■ Input records:
^^^^

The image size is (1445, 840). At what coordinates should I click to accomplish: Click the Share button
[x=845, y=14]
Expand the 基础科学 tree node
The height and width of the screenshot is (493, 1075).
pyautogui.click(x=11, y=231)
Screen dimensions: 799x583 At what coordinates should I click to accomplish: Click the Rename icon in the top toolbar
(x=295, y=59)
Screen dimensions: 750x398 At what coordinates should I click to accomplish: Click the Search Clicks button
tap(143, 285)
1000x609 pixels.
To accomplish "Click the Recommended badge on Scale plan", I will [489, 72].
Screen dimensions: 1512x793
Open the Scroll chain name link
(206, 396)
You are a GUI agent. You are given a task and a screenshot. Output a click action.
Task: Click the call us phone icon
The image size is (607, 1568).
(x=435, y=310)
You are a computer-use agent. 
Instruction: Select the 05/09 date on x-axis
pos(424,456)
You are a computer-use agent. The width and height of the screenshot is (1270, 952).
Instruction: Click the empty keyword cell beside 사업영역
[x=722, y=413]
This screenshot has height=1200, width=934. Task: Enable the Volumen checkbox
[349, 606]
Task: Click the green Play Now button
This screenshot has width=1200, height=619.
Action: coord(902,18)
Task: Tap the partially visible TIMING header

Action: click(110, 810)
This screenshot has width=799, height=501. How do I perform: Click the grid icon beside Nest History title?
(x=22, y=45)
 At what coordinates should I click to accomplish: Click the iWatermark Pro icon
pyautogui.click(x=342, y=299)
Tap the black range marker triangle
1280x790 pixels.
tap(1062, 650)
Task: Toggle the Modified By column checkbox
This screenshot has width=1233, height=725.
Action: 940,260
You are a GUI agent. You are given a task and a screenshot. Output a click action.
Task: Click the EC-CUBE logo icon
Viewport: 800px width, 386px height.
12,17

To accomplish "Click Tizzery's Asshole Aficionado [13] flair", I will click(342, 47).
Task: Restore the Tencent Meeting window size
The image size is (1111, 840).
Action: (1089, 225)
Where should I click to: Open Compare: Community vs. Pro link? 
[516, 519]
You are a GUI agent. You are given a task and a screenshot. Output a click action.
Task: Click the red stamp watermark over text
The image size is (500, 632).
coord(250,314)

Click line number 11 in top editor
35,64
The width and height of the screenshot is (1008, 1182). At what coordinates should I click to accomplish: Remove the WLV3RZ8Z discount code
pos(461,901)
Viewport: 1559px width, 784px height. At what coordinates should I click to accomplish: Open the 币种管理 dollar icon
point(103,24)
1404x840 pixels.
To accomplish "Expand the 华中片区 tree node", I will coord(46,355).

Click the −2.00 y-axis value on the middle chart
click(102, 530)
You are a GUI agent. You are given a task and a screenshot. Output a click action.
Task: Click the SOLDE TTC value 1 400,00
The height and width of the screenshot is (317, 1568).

^^^^

Return solely the count of lines in the data above in which the word "computer" occurs.

2